Ground Vehicle GNSS Resilience

Ground Vehicle GNSS Resilience: Keep Missions Moving

Hostile jamming or electronic warfare disrupt not only a vehicle’s ability to understand where it is, but also its timing, synchronization and multi sensor fusion. Once GNSS begins to deteriorate, the system experiences cascading failures:

  • Loss of absolute positioning needed for waypoint tracking and autonomous decision making

  • Degraded timing signals that impact comms, encryption, datalinks and coordination with other units

  • Reduced situational awareness in complex terrain, leading to operational blind spots

  • System safety logic failures due to lack of reliable reference data

  • Mission delays or complete halt of movement in GPS denied zones

In high risk environments – border defense, convoys, autonomous patrols or urban warfare – GNSS outages directly increase vulnerability. A vehicle that cannot trust its navigation stack becomes unpredictable, harder to control, and potentially unsafe to operate.

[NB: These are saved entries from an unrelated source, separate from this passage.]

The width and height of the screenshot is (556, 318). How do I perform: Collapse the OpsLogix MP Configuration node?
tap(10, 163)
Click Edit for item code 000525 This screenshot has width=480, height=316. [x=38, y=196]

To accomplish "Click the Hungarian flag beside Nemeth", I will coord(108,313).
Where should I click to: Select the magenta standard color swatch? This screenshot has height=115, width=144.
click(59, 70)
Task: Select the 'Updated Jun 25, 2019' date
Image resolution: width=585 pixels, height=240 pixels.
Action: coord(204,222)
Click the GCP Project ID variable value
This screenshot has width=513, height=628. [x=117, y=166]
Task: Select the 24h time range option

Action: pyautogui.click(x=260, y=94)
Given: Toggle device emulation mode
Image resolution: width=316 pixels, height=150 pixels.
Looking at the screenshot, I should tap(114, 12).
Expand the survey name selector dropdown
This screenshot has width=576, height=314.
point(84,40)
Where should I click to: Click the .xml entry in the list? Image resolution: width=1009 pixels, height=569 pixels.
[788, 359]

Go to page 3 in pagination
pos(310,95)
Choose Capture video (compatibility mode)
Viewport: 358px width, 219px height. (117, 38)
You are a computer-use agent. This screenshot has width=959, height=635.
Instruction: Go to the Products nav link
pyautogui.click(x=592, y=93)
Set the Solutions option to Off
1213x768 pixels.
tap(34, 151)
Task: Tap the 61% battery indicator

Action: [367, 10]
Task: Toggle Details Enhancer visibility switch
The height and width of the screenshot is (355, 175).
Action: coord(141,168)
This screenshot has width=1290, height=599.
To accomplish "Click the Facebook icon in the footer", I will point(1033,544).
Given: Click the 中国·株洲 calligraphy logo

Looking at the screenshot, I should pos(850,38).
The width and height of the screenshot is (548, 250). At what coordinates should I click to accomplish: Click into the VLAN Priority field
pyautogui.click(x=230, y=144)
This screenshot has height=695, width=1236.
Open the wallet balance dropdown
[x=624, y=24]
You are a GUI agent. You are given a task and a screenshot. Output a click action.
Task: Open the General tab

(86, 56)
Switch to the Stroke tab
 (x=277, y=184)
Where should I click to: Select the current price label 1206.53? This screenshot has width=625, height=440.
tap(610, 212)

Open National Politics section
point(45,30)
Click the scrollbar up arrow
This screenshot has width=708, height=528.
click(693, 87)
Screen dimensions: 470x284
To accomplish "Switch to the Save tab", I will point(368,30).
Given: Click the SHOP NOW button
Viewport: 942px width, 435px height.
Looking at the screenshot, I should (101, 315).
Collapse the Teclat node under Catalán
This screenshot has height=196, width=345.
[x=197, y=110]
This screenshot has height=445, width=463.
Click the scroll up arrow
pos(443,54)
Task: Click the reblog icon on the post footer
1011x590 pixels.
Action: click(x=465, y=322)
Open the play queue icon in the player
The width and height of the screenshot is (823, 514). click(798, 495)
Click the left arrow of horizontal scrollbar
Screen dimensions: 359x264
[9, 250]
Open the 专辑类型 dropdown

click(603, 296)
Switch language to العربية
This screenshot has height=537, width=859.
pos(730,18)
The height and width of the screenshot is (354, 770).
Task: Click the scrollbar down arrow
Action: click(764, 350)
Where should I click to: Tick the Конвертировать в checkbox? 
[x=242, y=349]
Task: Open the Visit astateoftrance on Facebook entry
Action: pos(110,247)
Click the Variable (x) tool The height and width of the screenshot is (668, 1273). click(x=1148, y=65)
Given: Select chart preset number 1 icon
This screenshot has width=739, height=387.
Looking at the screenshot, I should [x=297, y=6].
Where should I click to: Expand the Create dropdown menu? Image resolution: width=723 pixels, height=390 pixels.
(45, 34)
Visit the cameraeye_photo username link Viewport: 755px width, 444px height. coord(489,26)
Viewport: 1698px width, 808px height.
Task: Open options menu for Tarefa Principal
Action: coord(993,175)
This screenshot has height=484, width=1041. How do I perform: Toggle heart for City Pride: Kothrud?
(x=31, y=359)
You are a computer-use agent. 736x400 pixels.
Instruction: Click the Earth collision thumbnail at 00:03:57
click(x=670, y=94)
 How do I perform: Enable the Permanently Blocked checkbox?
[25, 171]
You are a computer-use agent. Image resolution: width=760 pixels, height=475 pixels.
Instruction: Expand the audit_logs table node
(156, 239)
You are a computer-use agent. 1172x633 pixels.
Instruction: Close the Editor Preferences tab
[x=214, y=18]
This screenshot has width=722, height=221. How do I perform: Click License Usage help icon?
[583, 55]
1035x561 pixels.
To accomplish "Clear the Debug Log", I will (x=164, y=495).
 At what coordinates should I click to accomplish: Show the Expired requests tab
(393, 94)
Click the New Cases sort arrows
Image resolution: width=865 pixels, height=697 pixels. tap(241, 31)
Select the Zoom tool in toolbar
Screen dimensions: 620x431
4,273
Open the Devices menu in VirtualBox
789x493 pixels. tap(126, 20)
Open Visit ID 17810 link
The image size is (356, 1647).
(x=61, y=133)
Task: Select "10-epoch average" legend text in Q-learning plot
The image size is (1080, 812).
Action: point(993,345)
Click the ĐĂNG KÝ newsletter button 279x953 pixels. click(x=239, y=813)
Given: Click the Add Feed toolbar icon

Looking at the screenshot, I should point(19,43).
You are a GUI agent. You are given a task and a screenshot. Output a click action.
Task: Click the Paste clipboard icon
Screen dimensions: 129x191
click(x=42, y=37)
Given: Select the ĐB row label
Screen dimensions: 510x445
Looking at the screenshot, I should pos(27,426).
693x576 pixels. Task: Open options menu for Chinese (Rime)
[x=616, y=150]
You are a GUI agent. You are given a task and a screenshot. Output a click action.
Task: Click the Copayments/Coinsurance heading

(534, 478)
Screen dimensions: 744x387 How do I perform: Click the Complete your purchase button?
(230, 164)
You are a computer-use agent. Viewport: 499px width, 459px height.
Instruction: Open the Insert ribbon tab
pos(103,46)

Why Ground Vehicle Navigation Fails Without GNSS

Ground platforms rely on GNSS for more than map tracking. They need stable signals for:

  • Dead reckoning calibration

  • Sensor fusion alignment with cameras, LiDAR, radar and IMUs

  • Timing synchronization across subsystems

  • Navigation mode switching (manual, assisted, autonomous)

  • Real time communication with command and control systems

When GNSS is disrupted, all these layers begin to drift. Errors accumulate rapidly, and within seconds the vehicle may deviate from its intended path or lose coordination with its operational network.

Even a brief jamming burst can:

  • Trigger an emergency stop

  • Force fallback to low accuracy modes

  • Reduce vehicle autonomy levels

  • Expose the mission to enemy observation or interference

  • Cause dangerous miscalculations around obstacles or civilian zones

The Modern Battlefield Demands GNSS Resilience

Ground systems are now expected to operate in contested GNSS environments by default. Adversaries are deploying stronger jammers, using mobile jamming units, and conducting coordinated electronic warfare that affects entire operational sectors.

GNSS resilience is no longer optional – it is foundational for:

  • Safe autonomous mobility

  • Effective robotic operations

  • Reliable convoy coordination

  • Continuous intelligence, surveillance and reconnaissance

  • Protecting soldiers and assets in motion

By integrating advanced anti jamming technologies, ground vehicles maintain continuous, trusted GNSS positioning even under electronic attack, enabling missions to stay on track and forces to remain protected.